The results were announced recently in The New England Journal of Medicine. Patients with inherited forms of advanced breast, ovarian and prostate cancers – caused by mutations in the BRCA1 and BRCA2 genes – were treated with the new drug olaparib (a PARP inhibitor). In more than half of the patients, tumours shrank or stabilized. One of the first patients to be given the treatment is still in remission after two years.
Dr Johann de Bono, one of the Institute of Cancer Research (ICR) scientists who led the AstraZeneca/KuDOS-sponsored Phase I trial held at The Royal Marsden and the Netherlands Cancer Institute, said the positive results confirmed olaparib should be taken into larger patient trials, adding: ‘It’s giving patients who have already tried many conventional treatments long periods of remission, free from the symptoms of cancer or major side-effects’.

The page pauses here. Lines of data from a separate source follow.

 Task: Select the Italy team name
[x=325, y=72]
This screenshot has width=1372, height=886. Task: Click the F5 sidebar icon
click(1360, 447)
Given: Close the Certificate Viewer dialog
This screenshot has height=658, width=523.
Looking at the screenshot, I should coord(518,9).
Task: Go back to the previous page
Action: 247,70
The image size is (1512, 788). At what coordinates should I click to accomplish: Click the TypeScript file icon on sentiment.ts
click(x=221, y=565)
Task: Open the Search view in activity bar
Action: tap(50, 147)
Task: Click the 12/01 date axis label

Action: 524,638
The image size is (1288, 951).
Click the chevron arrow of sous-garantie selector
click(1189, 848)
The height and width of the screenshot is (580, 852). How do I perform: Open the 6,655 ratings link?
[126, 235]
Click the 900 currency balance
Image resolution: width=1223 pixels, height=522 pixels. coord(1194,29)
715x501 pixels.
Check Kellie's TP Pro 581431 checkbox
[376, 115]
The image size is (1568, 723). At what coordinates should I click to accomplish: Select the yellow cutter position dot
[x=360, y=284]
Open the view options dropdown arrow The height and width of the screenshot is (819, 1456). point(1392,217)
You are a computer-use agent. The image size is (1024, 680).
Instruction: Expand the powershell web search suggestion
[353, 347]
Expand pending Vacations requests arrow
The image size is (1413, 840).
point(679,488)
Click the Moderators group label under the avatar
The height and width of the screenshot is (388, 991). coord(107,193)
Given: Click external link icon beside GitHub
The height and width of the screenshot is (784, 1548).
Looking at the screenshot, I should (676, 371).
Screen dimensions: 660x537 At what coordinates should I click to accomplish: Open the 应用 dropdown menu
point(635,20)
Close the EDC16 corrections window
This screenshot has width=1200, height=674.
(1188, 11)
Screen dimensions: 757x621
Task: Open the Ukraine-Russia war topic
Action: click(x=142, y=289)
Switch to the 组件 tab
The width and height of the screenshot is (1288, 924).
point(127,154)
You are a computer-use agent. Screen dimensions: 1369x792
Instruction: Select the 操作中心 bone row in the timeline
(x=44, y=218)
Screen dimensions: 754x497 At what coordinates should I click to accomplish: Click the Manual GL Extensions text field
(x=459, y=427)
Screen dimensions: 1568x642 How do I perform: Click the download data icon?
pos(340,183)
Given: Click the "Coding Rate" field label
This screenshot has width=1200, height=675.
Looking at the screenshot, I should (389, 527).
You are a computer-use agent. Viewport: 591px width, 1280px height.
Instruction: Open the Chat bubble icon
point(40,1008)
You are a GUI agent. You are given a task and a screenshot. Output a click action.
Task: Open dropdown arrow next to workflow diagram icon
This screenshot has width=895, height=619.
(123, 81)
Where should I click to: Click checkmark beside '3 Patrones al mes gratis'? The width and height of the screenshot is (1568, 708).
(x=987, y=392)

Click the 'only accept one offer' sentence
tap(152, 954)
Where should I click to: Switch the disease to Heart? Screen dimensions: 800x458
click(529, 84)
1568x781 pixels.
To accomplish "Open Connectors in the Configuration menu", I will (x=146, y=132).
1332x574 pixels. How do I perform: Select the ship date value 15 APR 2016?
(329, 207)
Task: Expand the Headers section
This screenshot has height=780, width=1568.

The concept behind this new approach is called ‘synthetic lethality’, in which the treatment works in combination with a patient’s own specific molecular defect. Normal cells have several different ways of repairing damage to their DNA; however, BRCA tumours lack one of these pathways. The drug olaparib blocks a different pathway involving the enzyme PARP, and normal cells can recover from this drug because they can use the BRCA genes. When the drug is applied to BRCA tumours, however, they have no way of repairing their DNA, so they simply die. This is why the drug is so effective at killing cancer cells but normal cells seem to be unaffected.
Mutations in the BRCA1 or BRCA2 genes are thought to be responsible for approximately five per cent of breast and ovarian cancers and approximately one to two per cent of early-onset prostate cancers. Women with a BRCA mutation have an up to 85 per cent risk of developing breast cancer and an up to 60 per cent risk of developing ovarian cancer during their lifetime. Men with a BRCA mutation have an up to 15 per cent lifetime risk of prostate cancer. These patients are at high risk of cancer because the genetic fault weakens their cells’ ability to repair any DNA damage.
Cancer cells with the BRCA1 or BRCA2 mutations were the first discovered to be sensitive to PARP inhibitors, but there is evidence that olaparib might be effective in other cancers with different defects in the repair of DNA. These cancers could include some non-inherited breast and prostate cancers and up to half of the most common type of ovarian cancer.